By Mary Ellen Doyle
Originally from the ‘Sunny’ South East of Ireland, I obtained my Undergraduate Degree in History and Geography as well as my Masters Degree in Mediation and Conflict Intervention from Maynooth University.
After completing my Masters, I continued to work closely with the Edward M. Kennedy Institute, Maynooth University as an Intern. It was during this time that I was introduced to Shalom and the incredible work they do in helping to end the cycle of violence in the tribal lands and urban slums of Kenya and other IGAD countries.
For the past year, in addition to mediation practice, I worked with a training company that specialised in effective conflict management training for managers and employees. We used a behavioural diagnostic tool that enhanced people’s self-awareness about how they respond to conflict, in turn improving both their emotional intelligence and conflict competence.
Alongside conflict prevention, I am passionate about International development. I believe that without peace; economic, social or political development is not possible. Through Peacebuilding and Conflict Management training, SCCRR work with individuals and structures at the grassroots. SCCRR use the rich data and research gathered from the field to influence both National and International development and security policies.

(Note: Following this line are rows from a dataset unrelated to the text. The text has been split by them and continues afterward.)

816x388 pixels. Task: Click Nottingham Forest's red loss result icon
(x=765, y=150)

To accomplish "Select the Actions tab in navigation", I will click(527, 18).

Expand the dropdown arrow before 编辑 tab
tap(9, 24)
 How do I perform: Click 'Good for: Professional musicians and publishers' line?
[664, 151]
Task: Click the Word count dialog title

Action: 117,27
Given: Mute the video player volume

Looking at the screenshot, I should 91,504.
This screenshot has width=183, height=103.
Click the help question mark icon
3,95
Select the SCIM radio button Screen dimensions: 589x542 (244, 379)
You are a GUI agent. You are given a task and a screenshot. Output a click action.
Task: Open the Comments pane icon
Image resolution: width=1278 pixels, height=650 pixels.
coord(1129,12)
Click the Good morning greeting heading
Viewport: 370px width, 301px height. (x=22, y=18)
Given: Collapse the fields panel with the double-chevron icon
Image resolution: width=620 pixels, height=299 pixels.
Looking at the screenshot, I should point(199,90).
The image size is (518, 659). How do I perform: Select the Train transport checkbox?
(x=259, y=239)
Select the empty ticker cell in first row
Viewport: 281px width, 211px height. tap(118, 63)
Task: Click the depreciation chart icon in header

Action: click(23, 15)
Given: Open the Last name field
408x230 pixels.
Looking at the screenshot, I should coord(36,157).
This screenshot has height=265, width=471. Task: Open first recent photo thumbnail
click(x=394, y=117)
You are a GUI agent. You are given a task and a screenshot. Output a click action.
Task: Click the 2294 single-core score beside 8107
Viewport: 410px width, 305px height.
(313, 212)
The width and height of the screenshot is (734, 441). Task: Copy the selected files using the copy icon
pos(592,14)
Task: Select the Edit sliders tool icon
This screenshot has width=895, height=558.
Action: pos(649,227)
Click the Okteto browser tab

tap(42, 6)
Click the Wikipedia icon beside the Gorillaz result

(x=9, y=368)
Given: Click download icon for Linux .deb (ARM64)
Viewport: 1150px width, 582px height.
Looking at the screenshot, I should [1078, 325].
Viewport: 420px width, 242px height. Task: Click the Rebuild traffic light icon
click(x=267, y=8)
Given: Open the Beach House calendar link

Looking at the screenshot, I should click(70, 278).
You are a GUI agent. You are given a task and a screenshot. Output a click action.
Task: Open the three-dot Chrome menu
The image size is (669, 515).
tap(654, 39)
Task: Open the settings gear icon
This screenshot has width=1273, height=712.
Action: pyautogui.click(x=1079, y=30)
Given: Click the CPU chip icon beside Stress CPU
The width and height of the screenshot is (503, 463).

In the run up to the 2017 August elections, SCCRR are working with inter and intra ethic groups across Kenya to prevent and manage election violence. I was fortunate enough to attend one of these workshops last week in Molo, Nakuru County. It was empowering to see members from different ethnic groups, both men and women, not only come together but also work together to transform the current culture of conflict into one of peace. Despite the grave efforts of many community leaders and opinion shapers, there still exists a feeling of tension about potential violence in the area. It emerged during the workshop, that the week prior, a number of trucks were burnt in what some participants deemed a ‘revenge attack’ between different ethnic groups in the community.
The approach SCCRR takes to the ongoing problem of Inter-ethnic violence is unique. They set out to tackle the root causes, as distinct from just dealing with the symptoms of conflict. I am grateful for this opportunity to work alongside a team of qualified international peace practitioners who have a vocational commitment to conflict transformation in Eastern Africa.